Why Did Gonzales Hackers Like European Cards So Much Better?

I am still unclear about the core point here-- why higher value of European cards. Supply and demand, yes, makes sense. But the fact that the cards were chip and pin (EMV) should make them less valuable because that demonstrably reduces the ability to use them fraudulently. Did the author mean that the chip and pin cards could be used in a country where EMV is not implemented--the US--and this mis-match make it easier to us them since the issuing banks may not have as robust anti-fraud controls as non-EMV banks because they assumed EMV would do the fraud prevention for them Read more...
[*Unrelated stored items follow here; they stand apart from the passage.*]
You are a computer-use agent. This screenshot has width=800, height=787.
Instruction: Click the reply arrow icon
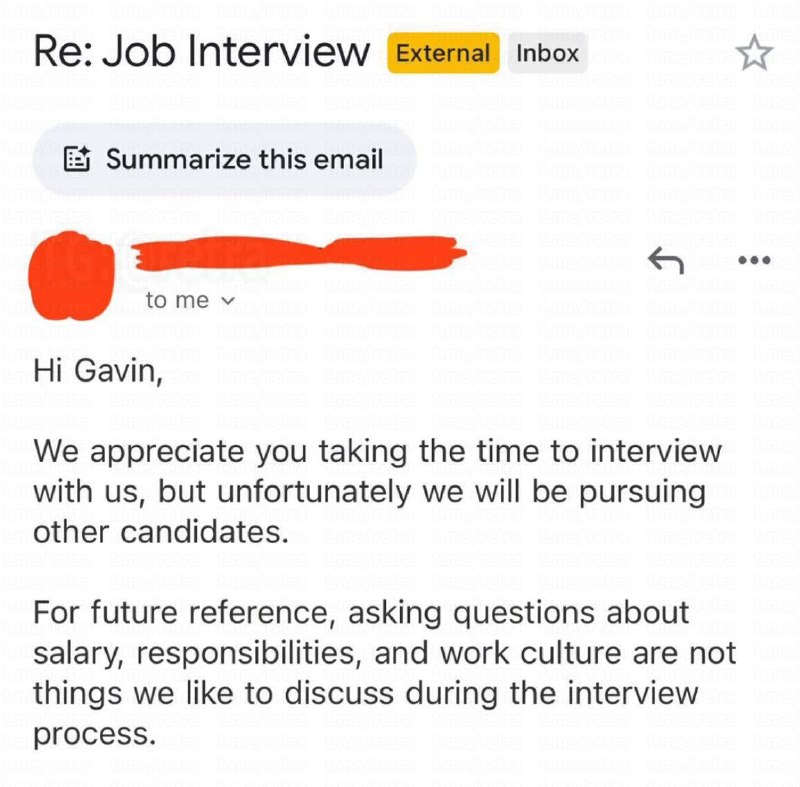(x=665, y=261)
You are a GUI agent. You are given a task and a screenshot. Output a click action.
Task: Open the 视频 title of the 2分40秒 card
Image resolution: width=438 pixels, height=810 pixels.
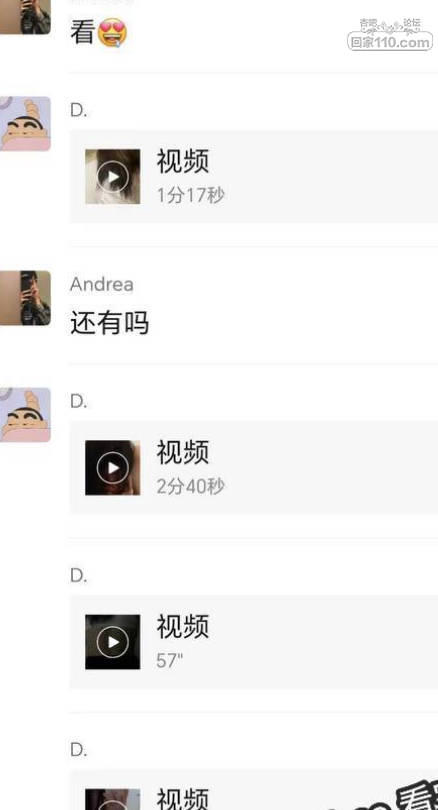pyautogui.click(x=183, y=452)

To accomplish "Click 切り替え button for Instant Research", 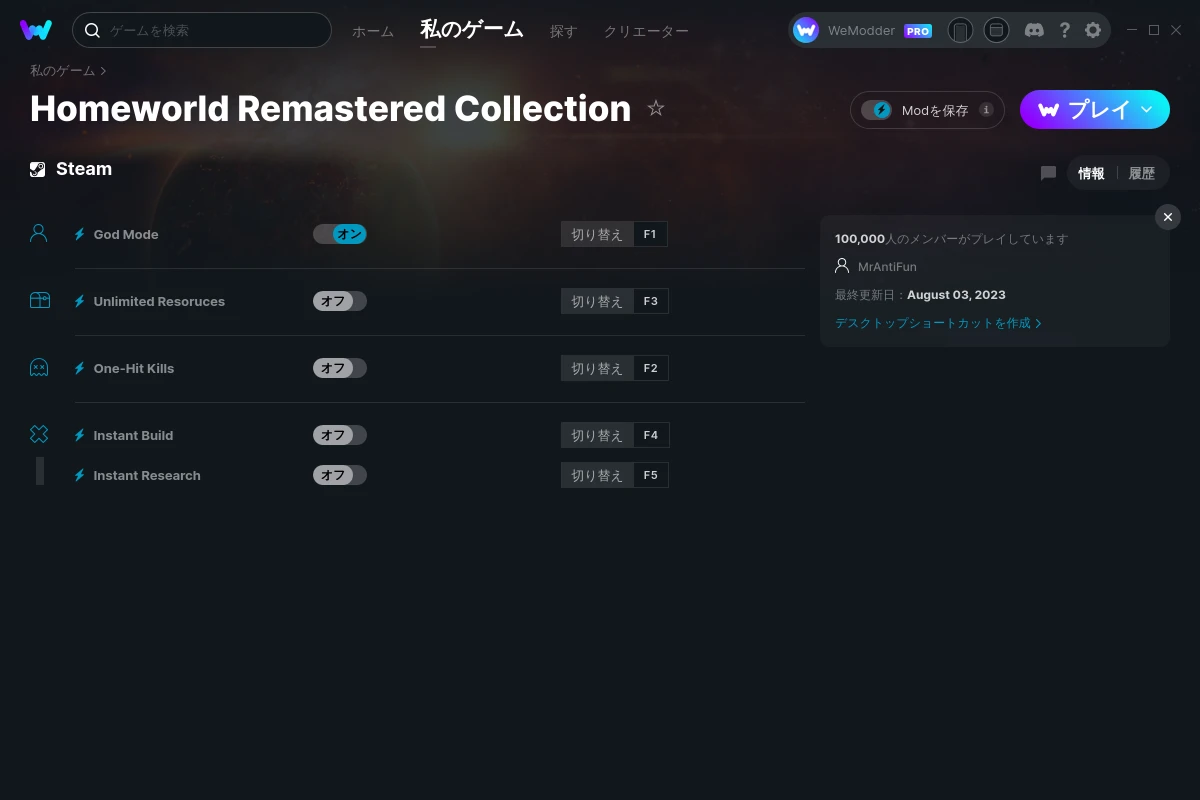I will click(597, 475).
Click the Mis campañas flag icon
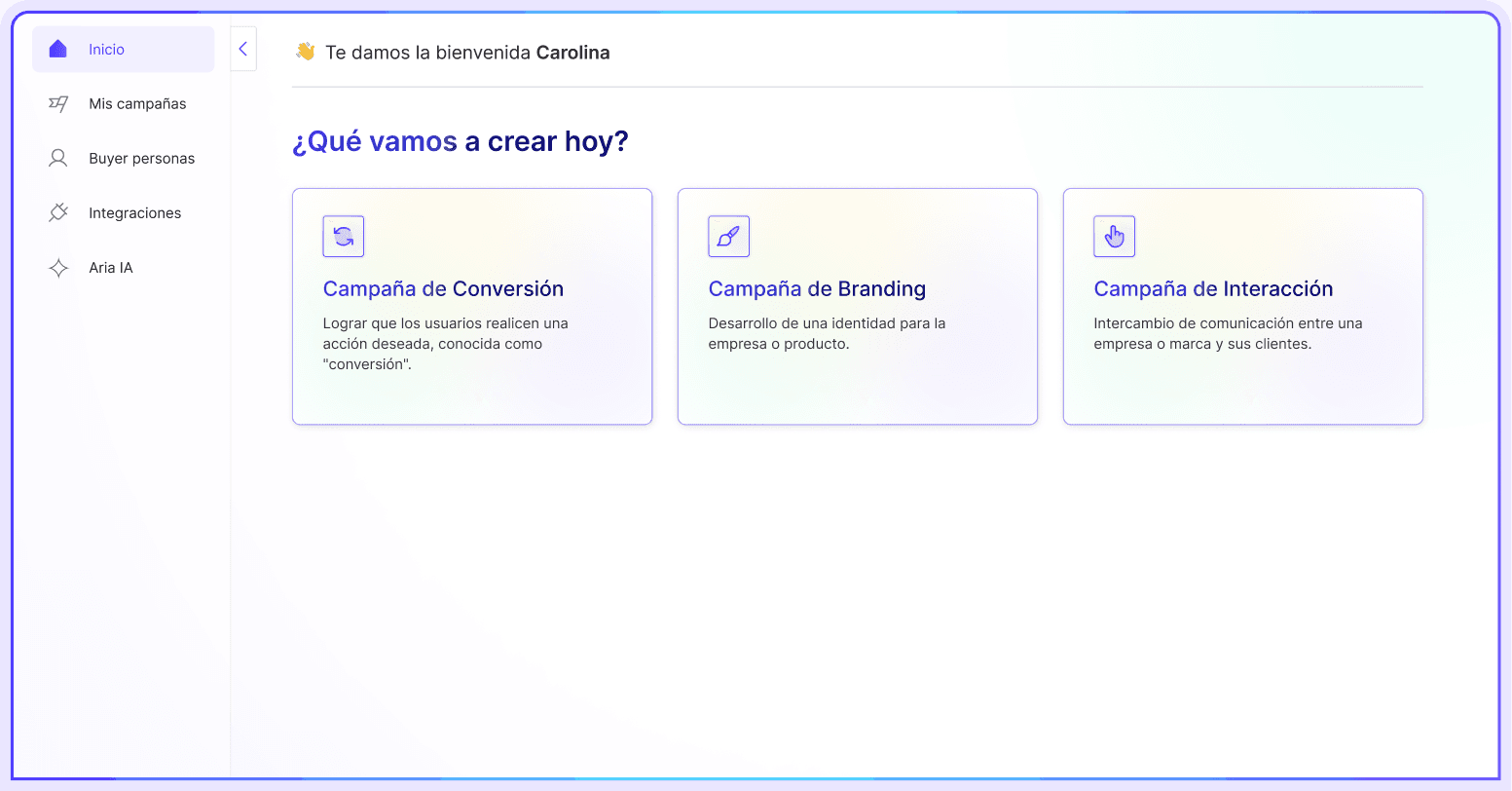The width and height of the screenshot is (1512, 791). tap(57, 103)
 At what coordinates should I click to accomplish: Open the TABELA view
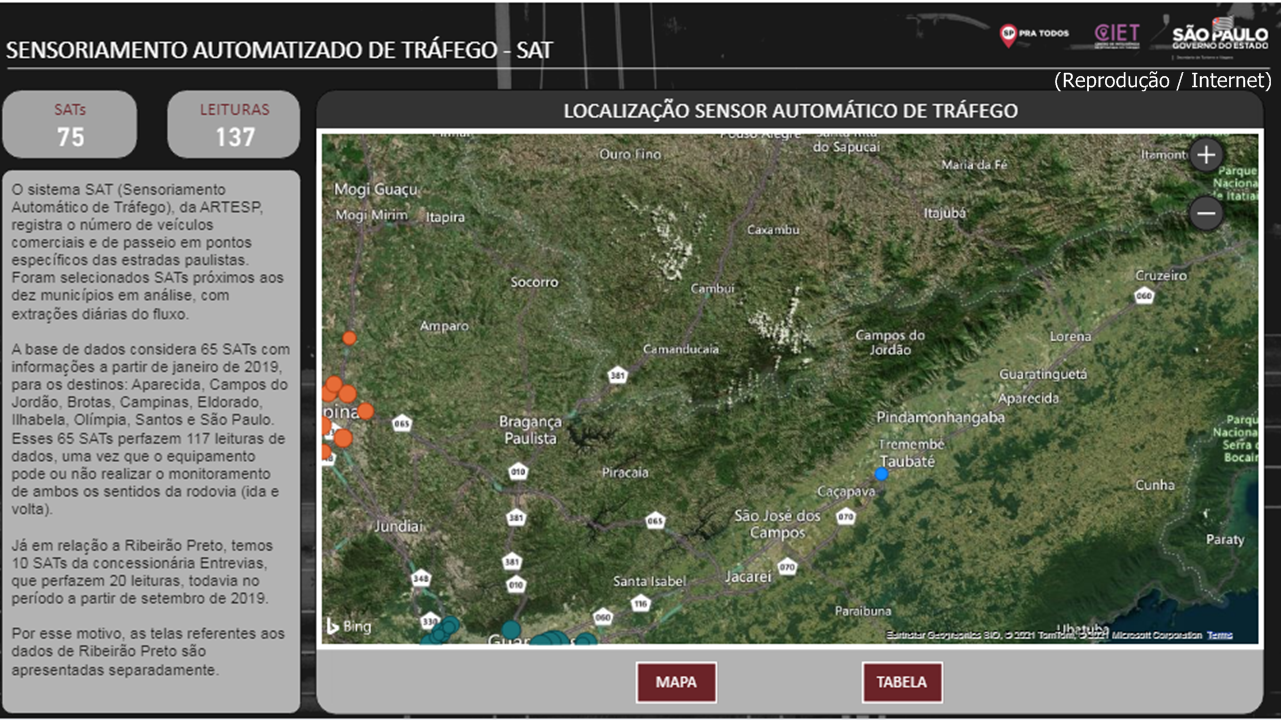[901, 683]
Two possible reasons that I can think of and have seen in the past - 1) Cards issued by European banks when used online cross border don't usually support AVS checks. So, when a European card is used with a billing address that's in the US, an ecom merchant wouldn't necessarily know that the shipping zip code doesn't match the billing code. 2) Also, in offline chip countries the card determines whether or not a transaction is approved, not the issuer. In my experience, European issuers haven't developed the same checks on authorization requests as US issuers. So, these cards might be more valuable because they are more likely to get approved. Read more...
A smart card slot in terminals doesn't mean there is a reader or that the reader is activated. Then, activated reader or not, the U.S. processors don't have apps certified or ready to load into those terminals to accept and process smart card transactions just yet. Don't get your card(t) before the terminal (horse). Read more...
The marketplace does speak. More fraud capacity translates to higher value for the stolen data. Because nearly 100% of all US transactions are authorized online in real time, we have less fraud regardless of whether the card is Magstripe only or chip and PIn. Hence, $10 prices for US cards vs $25 for the European counterparts. Read more...
@David True. The European cards have both an EMV chip AND a mag stripe. Europeans may generally use the chip for their transactions, but the insecure stripe remains vulnerable to skimming, whether it be from a false front on an ATM or a dishonest waiter with a handheld skimmer. If their stripe is skimmed, the track data can still be cloned and used fraudulently in the United States. If European banks only detect fraud from 9-5 GMT, that might explain why American criminals prefer them over American bank issued cards, who have fraud detection in place 24x7. Read more...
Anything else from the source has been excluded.